■ CHALLENGE
The evaluation text below defines controls by naming the kinds of things businesses have in place. List each of those kinds.

■ SUPPLIED TEXT
☆ ☆ ☆

Category Archives: Evaluation


At least in a professional setting, my default position on assessment is that lower-stakes assessment should be the first option (where “low stakes” means there are no consequences for getting questions wrong, like polling). Professionals should not need external incentives to take assessments seriously, and high stakes assessment carry a lot of overhead costs. The point of assessment should be to let participants and instructors understand their own level of understanding, and that can usually be done with low stakes assessments. (High stakes testing is still useful or necessary sometimes, but just shouldn’t be the default.)

In Make It Stick, this gave me pause:

Make quizzing and practice exercises count toward the course grade, even if for very low stakes. Students in classes where practice exercises carry consequences for the course grade learn better than those in classes where the exercises are the same but carry no consequences. (p. 227)

Courses in professional environments don’t necessarily have grades, but that still raises the question of whether attaching some kind of consequence to practice questions in professional training would increase learning, as the authors assert.

To the extent that professionals who are participating in training should understand the direct relationship between what they are learning and their ability to grow in their careers, I’d imagine that external incentives or accountability shouldn’t be necessary unless those professionals are only in the training because they have been required to, or to pick up credits for their licensure, in which case external incentives might make sense, but also in which case there are bigger issues to solve.



I direct learning for a CPA firm. I’m not a CPA, but I feel like I learn a lot from them.

One concept that auditors talk a lot about is controls. Controls are processes, tools, and checkpoints that businesses have in place to guard against error and fraud. For instance, if a large transaction requires the signature of the CFO, that’s a control. Password-protecting critical financial systems is a control.

In short, controls are a concept that auditors understand because auditors know that businesses with poor controls in place are going to be a lot harder to audit.

I’ve used controls as a way to explain the importance of measuring mastery of learning objectives. When an auditor–indeed, most any professional–is asked to design a course for less experienced professionals, their default is to typically treat it more like a presentation than a course and include little interactivity and no means for instructors to assess how well learners grasp the material before moving on to the next topic.

One could argue in good faith that it is the learner’s responsibility to learn. That as a professional if someone is struggling, it is on them to recognize that reality and take steps to ameliorate it. In reality, that puts the firm at risk.

☆ ☆ ☆

■ GIVEN MATERIAL
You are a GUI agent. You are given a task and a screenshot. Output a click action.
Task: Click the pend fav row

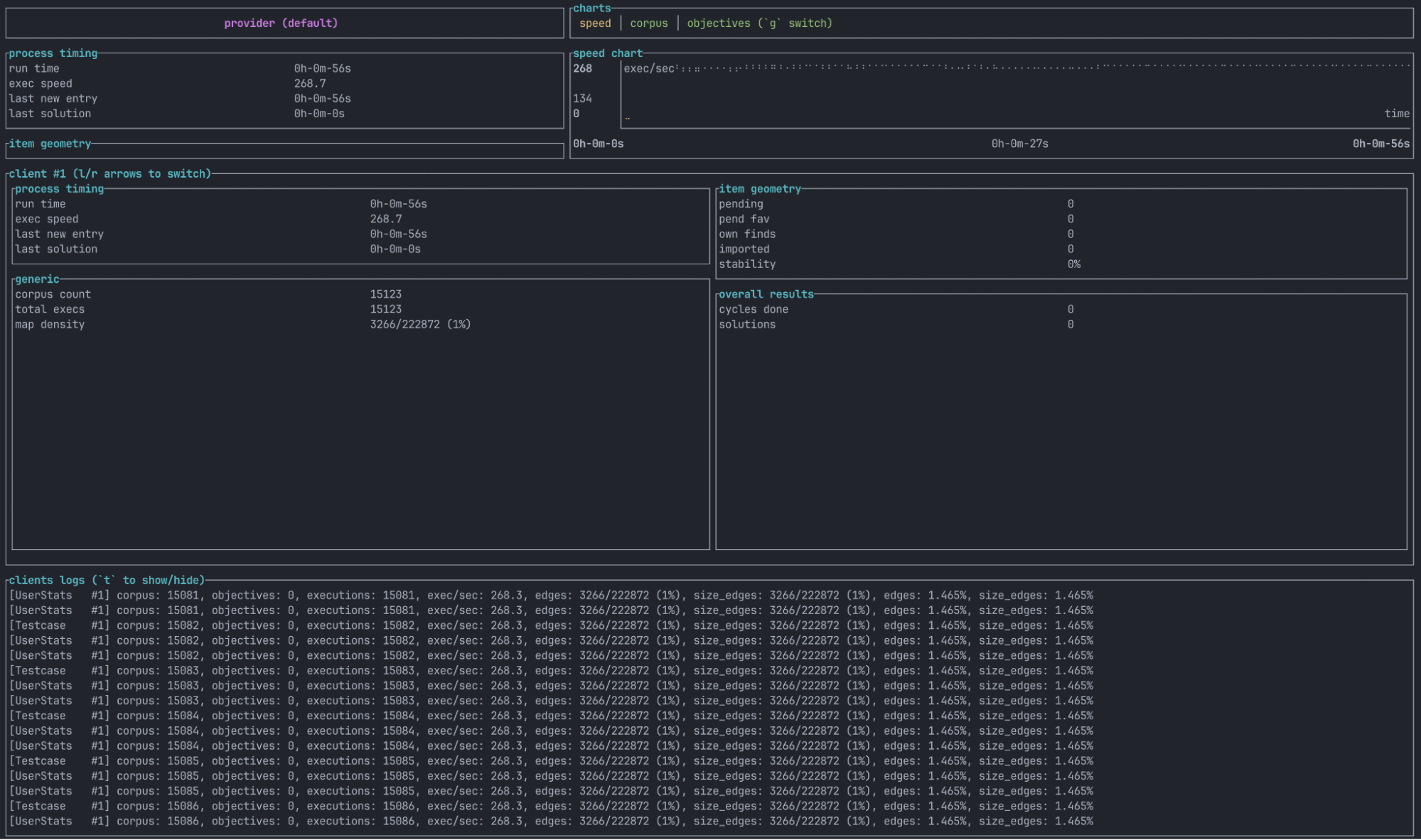click(x=744, y=219)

☆ ☆ ☆

■ RESPONSE TO THIS TASK
- Processes
- Tools
- Checkpoints